* Activity
Go to the line in the entries below that holds "[Betald annons – 240520-Fast-logga-OnePartnerGroup]" and repeat exactly from there through the line that holds "[Betald annons – 260830-Centerpartiet-Vaggeryd-v-35-260824-topp]", inclusive.

* Supplied information
+--

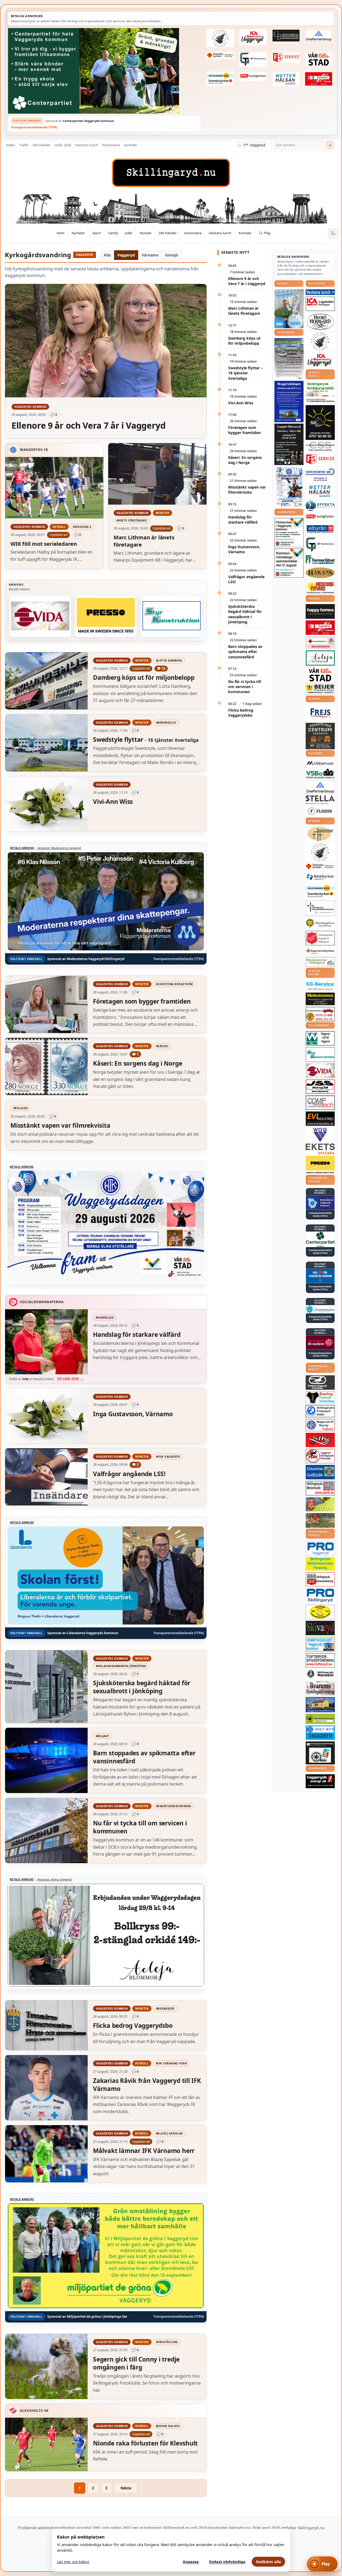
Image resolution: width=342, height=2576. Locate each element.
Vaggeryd (126, 255)
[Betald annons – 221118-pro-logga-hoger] (320, 1548)
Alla (107, 255)
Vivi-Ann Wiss (240, 402)
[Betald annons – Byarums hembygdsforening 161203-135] (320, 1688)
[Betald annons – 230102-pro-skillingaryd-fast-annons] (320, 1595)
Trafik (24, 145)
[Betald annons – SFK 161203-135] (320, 1411)
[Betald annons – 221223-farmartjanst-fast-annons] (320, 560)
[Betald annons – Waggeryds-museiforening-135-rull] (320, 1704)
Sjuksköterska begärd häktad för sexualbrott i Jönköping (245, 614)
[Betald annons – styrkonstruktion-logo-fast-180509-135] (171, 615)
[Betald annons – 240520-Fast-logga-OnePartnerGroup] (319, 36)
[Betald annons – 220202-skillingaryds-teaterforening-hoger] (320, 1752)
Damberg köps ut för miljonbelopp (244, 341)
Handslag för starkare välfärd (243, 520)
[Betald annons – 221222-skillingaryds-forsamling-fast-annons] (220, 56)
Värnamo (150, 255)
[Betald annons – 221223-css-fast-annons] (320, 446)
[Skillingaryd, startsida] (171, 173)
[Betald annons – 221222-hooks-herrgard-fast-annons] (320, 322)
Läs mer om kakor (73, 2561)
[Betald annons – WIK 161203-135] (320, 1425)
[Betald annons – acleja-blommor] (320, 658)
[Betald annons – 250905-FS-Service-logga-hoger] (286, 58)
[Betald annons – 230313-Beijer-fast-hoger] (320, 689)
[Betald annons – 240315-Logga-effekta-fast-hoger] (320, 506)
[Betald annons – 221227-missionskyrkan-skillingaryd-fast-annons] (320, 962)
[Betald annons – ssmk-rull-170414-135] (320, 1488)
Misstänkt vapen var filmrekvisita (247, 490)
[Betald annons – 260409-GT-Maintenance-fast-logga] (253, 59)
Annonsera (111, 145)
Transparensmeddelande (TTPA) (34, 127)
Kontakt (130, 145)
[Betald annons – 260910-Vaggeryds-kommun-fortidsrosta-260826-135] (289, 532)
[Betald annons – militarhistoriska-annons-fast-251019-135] (320, 1564)
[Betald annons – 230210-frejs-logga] (320, 713)
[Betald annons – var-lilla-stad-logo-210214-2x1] (319, 59)
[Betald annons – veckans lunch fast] (320, 292)
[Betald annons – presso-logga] (106, 615)
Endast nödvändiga (227, 2561)
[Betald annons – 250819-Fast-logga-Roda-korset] (320, 642)
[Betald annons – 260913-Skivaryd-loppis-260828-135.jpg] (289, 444)
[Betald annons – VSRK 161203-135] (320, 1456)
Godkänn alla (268, 2561)
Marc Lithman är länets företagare (244, 311)
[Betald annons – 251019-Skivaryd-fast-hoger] (320, 1628)
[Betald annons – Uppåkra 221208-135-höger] (320, 1148)
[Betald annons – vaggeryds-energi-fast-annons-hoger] (320, 1781)
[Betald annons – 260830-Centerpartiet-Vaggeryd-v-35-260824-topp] (104, 71)
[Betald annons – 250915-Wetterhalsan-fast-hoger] (286, 79)
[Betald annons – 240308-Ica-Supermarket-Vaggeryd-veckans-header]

+--

* Answer below
[Betald annons – 240520-Fast-logga-OnePartnerGroup] (319, 36)
[Betald annons – 220202-skillingaryds-teaterforening-hoger] (320, 1752)
Damberg köps ut för miljonbelopp (244, 341)
Handslag för starkare välfärd (243, 520)
[Betald annons – 221222-skillingaryds-forsamling-fast-annons] (220, 56)
Värnamo (150, 255)
[Betald annons – 221223-css-fast-annons] (320, 446)
[Skillingaryd, startsida] (171, 173)
[Betald annons – 221222-hooks-herrgard-fast-annons] (320, 322)
Läs mer om kakor (73, 2561)
[Betald annons – WIK 161203-135] (320, 1425)
[Betald annons – acleja-blommor] (320, 658)
[Betald annons – 250905-FS-Service-logga-hoger] (286, 58)
[Betald annons – 230313-Beijer-fast-hoger] (320, 689)
[Betald annons – 240315-Logga-effekta-fast-hoger] (320, 506)
[Betald annons – 221227-missionskyrkan-skillingaryd-fast-annons] (320, 962)
[Betald annons – ssmk-rull-170414-135] (320, 1488)
Misstänkt vapen var filmrekvisita (247, 490)
[Betald annons – 260409-GT-Maintenance-fast-logga] (253, 59)
Annonsera (111, 145)
Transparensmeddelande (TTPA) (34, 127)
Kontakt (130, 145)
[Betald annons – 260910-Vaggeryds-kommun-fortidsrosta-260826-135] (289, 532)
[Betald annons – militarhistoriska-annons-fast-251019-135] (320, 1564)
[Betald annons – 230210-frejs-logga] (320, 713)
[Betald annons – var-lilla-stad-logo-210214-2x1] (319, 59)
[Betald annons – veckans lunch fast] (320, 292)
[Betald annons – presso-logga] (106, 615)
Endast nödvändiga (227, 2561)
[Betald annons – 250819-Fast-logga-Roda-korset] (320, 642)
[Betald annons – 260913-Skivaryd-loppis-260828-135.jpg] (289, 444)
[Betald annons – VSRK 161203-135] (320, 1456)
Godkänn alla (268, 2561)
Marc Lithman är länets företagare (244, 311)
[Betald annons – 251019-Skivaryd-fast-hoger] (320, 1628)
[Betald annons – Uppåkra 221208-135-höger] (320, 1148)
[Betald annons – vaggeryds-energi-fast-annons-hoger] (320, 1781)
[Betald annons – 260830-Centerpartiet-Vaggeryd-v-35-260824-topp] (104, 71)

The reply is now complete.